# Difference of Squares?

1. Apr 21, 2007

### Monochrome

I'm reviewing material for my exams and I came across this:

$$\lim _{x\rightarrow \infty }\sqrt {{x}^{2}+x+1}-\sqrt {{x}^{2}-3\,x}$$

The only explanation it gives is "By the difference of squares" the solution sheet then jumps to:

$$\lim _{x\rightarrow \infty }{\frac {4\,x+1}{\sqrt {{x}^{2}+x+1}+\sqrt {{x}^{2}-3\,x}}}$$

What the hell just happened there? I can solve from then on but I've no idea what's happening on this step.
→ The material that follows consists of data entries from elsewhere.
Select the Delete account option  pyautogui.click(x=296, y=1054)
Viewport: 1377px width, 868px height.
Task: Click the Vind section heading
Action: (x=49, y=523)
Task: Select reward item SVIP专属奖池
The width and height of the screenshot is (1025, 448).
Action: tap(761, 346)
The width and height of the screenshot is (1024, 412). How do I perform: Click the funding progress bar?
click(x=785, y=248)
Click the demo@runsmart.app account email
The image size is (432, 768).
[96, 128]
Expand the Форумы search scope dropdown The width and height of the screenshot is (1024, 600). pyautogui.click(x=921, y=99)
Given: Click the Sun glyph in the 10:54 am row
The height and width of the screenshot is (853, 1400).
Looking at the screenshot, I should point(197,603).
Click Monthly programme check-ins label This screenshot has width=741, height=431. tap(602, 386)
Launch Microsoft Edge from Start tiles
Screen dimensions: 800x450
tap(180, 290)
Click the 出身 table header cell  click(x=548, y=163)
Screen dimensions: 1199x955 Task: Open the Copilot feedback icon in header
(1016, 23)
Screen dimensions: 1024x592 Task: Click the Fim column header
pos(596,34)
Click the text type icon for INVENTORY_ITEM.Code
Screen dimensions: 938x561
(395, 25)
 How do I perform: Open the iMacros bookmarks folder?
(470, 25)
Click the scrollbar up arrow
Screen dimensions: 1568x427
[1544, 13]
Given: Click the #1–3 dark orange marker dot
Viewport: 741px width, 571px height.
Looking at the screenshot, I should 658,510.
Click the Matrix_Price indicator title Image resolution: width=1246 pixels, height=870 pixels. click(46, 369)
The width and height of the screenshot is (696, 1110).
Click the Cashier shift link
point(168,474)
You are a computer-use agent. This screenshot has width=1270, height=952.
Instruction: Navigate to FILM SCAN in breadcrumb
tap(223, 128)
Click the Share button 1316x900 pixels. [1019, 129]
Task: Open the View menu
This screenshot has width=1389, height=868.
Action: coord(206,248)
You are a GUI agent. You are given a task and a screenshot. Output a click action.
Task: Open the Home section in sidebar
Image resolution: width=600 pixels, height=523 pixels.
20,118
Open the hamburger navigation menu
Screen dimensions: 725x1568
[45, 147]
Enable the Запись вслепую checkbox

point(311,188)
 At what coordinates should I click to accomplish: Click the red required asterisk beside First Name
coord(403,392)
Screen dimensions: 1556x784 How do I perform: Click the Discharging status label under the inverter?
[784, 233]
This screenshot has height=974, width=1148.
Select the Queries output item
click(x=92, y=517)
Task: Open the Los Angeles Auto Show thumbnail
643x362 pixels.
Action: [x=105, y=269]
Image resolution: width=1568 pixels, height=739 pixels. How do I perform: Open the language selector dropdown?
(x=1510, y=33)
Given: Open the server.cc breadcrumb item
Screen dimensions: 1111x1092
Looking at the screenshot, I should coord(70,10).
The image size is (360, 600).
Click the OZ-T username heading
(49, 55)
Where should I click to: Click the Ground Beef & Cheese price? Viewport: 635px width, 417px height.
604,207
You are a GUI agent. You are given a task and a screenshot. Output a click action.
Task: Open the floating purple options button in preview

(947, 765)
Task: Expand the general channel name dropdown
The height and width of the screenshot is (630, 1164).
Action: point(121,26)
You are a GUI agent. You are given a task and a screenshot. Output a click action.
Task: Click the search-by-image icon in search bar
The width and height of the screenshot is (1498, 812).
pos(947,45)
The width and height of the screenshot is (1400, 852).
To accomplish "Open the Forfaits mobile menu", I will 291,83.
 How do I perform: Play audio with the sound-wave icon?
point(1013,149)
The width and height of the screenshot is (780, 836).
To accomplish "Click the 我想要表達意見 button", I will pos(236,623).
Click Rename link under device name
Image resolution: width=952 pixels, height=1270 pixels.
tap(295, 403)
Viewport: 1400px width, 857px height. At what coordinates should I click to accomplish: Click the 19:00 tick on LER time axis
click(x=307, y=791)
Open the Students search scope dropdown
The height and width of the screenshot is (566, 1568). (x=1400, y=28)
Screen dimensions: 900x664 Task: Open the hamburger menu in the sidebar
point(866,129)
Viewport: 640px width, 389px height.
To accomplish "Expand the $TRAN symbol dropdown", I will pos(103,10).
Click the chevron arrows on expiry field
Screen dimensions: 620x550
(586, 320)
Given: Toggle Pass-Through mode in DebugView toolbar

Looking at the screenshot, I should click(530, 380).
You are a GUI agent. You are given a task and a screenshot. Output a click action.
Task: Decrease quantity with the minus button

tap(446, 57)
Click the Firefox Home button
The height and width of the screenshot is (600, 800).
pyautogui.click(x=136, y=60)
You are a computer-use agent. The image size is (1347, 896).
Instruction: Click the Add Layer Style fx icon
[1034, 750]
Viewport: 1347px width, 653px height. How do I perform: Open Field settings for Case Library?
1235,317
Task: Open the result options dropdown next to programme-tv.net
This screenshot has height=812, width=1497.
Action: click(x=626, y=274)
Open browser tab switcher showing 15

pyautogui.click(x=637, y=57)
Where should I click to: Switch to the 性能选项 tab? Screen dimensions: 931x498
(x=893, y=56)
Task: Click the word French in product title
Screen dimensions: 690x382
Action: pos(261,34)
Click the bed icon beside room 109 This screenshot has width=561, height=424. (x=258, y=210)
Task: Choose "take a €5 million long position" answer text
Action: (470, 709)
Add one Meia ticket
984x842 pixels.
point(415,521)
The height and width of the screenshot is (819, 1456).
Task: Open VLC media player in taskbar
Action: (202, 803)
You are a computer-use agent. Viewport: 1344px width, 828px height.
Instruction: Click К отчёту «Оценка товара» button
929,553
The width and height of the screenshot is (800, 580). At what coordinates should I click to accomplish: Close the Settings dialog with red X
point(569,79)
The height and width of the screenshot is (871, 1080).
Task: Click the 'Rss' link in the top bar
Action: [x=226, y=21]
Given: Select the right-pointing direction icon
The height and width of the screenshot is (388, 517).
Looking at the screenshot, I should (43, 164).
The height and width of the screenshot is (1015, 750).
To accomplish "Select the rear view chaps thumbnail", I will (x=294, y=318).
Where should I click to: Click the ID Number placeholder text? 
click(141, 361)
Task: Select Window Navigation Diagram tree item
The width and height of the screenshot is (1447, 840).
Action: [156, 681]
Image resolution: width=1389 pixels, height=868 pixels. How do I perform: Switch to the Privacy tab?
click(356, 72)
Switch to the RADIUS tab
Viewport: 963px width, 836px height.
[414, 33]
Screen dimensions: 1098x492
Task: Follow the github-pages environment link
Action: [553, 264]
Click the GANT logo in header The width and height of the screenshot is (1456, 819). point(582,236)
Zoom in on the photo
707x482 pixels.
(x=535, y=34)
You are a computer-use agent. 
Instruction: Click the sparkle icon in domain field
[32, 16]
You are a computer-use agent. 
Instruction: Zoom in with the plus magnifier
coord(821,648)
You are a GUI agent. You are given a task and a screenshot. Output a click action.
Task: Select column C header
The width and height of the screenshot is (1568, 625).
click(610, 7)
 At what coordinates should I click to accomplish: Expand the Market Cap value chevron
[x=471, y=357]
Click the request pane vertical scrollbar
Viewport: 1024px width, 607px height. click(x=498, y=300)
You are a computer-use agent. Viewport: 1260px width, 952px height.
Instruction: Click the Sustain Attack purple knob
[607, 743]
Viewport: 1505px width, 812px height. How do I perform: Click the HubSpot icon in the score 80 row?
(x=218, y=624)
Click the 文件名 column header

Also an idiot proof link would be appreciated.

2. Apr 21, 2007

### cristo

Staff Emeritus
Think of the first line as $$\lim _{x\rightarrow \infty }\frac{\sqrt {{x}^{2}+x+1}-\sqrt {{x}^{2}-3\,x}}{1}$$, then multiply top and bottom of the fraction by $\sqrt {{x}^{2}+x+1}+\sqrt {{x}^{2}-3\,x}$. Does this make the second line any clearer?

3. Apr 21, 2007

### Monochrome

Yes, thanks.

4. Apr 21, 2007

### symbolipoint

I just tried it myself; how does "2" seem?

5. Apr 21, 2007

### Hurkyl

Staff Emeritus
2 sounds good, since the function looks like
$$\frac{4x}{\sqrt{x^2} + \sqrt{x^2}} = 2$$
when x is big.